Wednesday, September 3, 2008

Google Chrome Marketing Launch Analysis

Jan., 2000 - News on browsers died eight years ago at the start of the new millennium. AOL bought Netscape, everyone was using IE. Mozilla, then Firefox, tried to make a comeback, but it was clunky, slow and bloated for a long time. Browser news became boring.

Sept 3, 2008 - One day after Google announced a beta version of an open source browser, there are 6,000 news stories and 50,000 blog postings on "Google Chrome." It is also the top trending topic on Twitter. They've clearly reached their target audience and created excitement over a browser with a big vision, but limited feature differentiation from Mozilla Firefox and IE. Their marketing team rocked. How did they sell the vision?

Comic Book
Google produced a sophisticated comic book that explained the problem and vision in simple terms. The comic was drawn by Scott McCloud, author of Understanding Comics, Reinventing Comics, and Making Comics. The comic appears to have been distributed to reporters both in online and physical formats prior to the beta launch of Google Chrome. Google distributed the comic under the Creative Commons license. This led to a viral distribution of the comic online even before Google released their own version online. Writers scanned the physical comic book into digital format and released their own version of it. In my opinion, the comic book was the most innovative and effective technique Google used.

Corporate Blog
Google stoked the media fires by pushing out information on their official corporate blog at 10pm on September 1, Labor Day. The post was done by Sundar Pichai, VP of product management, and Linus Upson, engineering director. The Google blog is enabled with Site Feed subscriptions and a link to their YouTube channel.

Wikipedia
Someone created a stub file for Google on Wikipedia at 4:17pm on September 1, Labor Day. Twelve hours later, before the start of the business day on Tuesday, there are 100 edits to Wikipedia and there is a fully-formed Wikipedia entry for Google Chrome.

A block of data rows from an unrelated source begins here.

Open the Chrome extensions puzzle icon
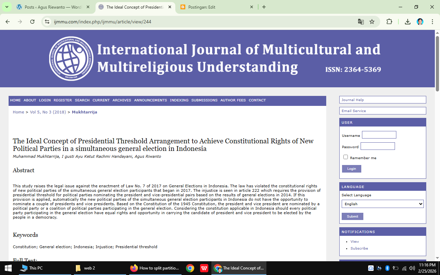 click(x=389, y=22)
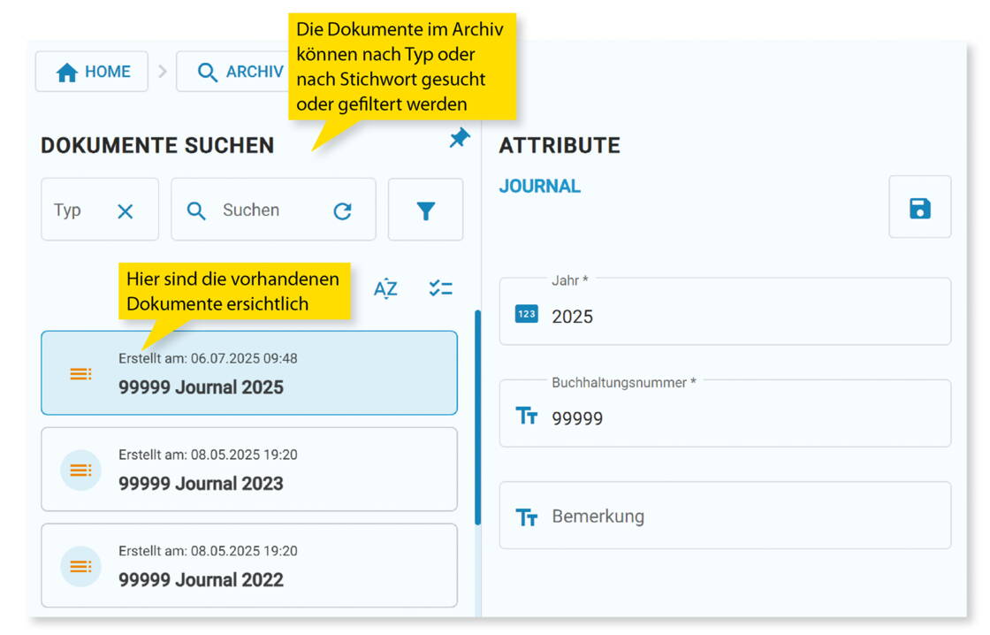Click the document list scrollbar

coord(478,416)
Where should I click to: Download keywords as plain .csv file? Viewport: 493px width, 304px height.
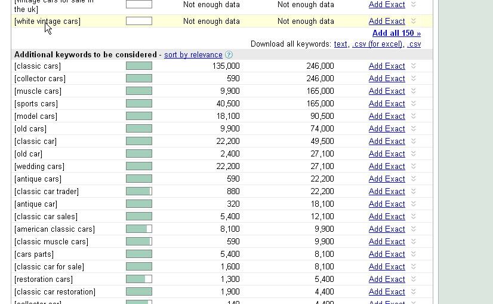(414, 44)
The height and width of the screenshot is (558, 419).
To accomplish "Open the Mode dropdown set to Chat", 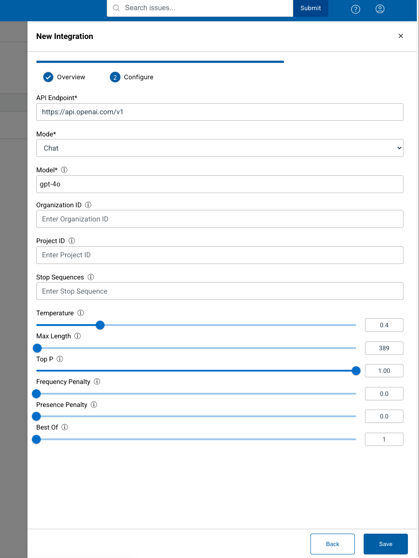I will pyautogui.click(x=220, y=148).
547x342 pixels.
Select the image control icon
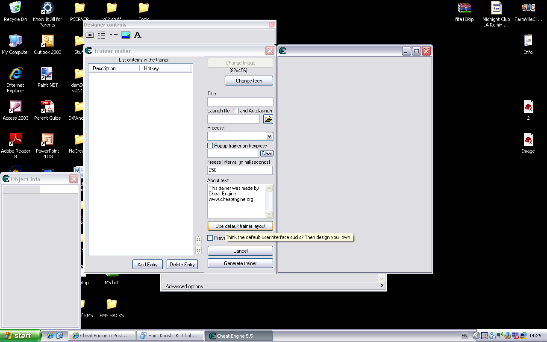126,35
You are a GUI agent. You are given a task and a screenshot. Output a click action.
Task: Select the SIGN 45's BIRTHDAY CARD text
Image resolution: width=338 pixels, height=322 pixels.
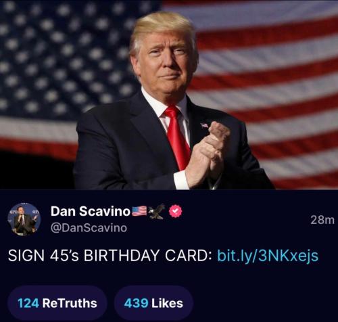tap(110, 256)
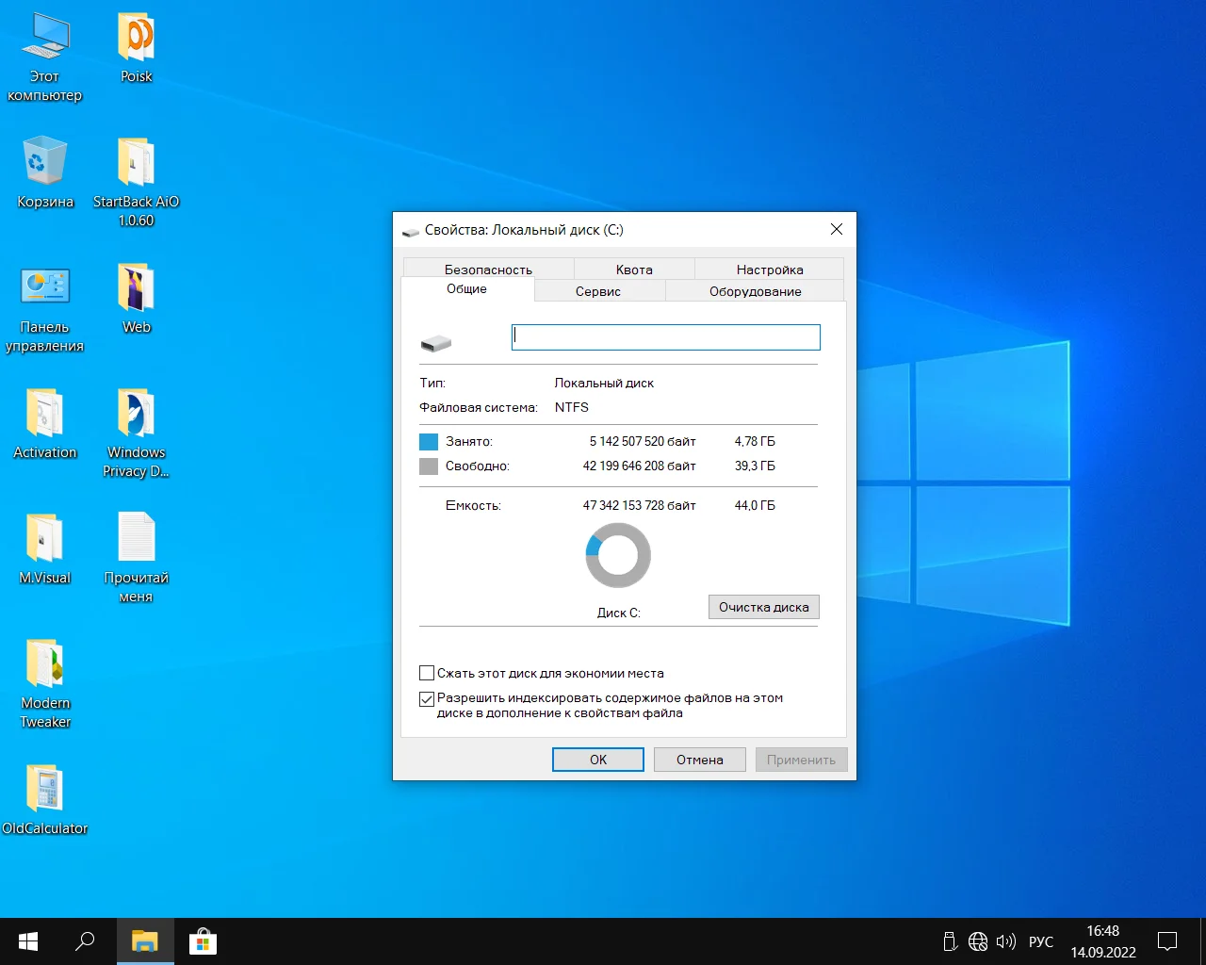This screenshot has height=965, width=1206.
Task: Click the disk label text field
Action: point(665,337)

YouTube Technical HowTO Videos
With each passing month, Google seems to master the art of pushing out complex technical information on YouTube. The Google Chrome videos are an average of 20 seconds long and are focused only on closeups of screen shots. Fantastic. Remember, it is usually easier to make things longer. They seem to be experimenting with the proper length for videos and are getting closer to the ideal. The videos on technical features are neatly organized on an uncluttered page.

YouTube Videos Technical Vision Human Story
Google also released "The story behind Google Chrome," a 4:50 minute video that featured their development team talking on different technical aspects of Google Chrome. They got everyone on-message about why a browser was developed and the three key issues it addresses: 1) Speed; 2) Stability; 3) Security.

YouTube Video Press Conference
Google held a physical press conference, videotaped the conference and put it up on YouTube.

Twitter
Google Chrome is the number one trending topic on twitter, ahead of Sarah Palin and McCain. With so many channels of information pushed out to the public, Google was able to leverage tens of thousands of bloggers and Twitter users. Before the week is over, the viral effect may reach hundreds of thousands of these community publishers using blogs and micro-blogs.

Messaging
Considering the number of communication channels used, Google's organization of the messaging was phenomenal. The browser brings web applications closer to desktop applications by improving speed, stability and security.

Note: I've updated this information on a new post on the Page One PR corporate blog. Check it out here.

2 comments:

kingdom media said...

there are so many advantages and features with Chrome, such as it's speed, for example; now if only they would take care it's quirky cookie management...

Craig Oda said...

I've been using Google Chrome with Windows XP at my home and I like it. Since the product is in Beta, I imagine that they'll fix the bugs soon.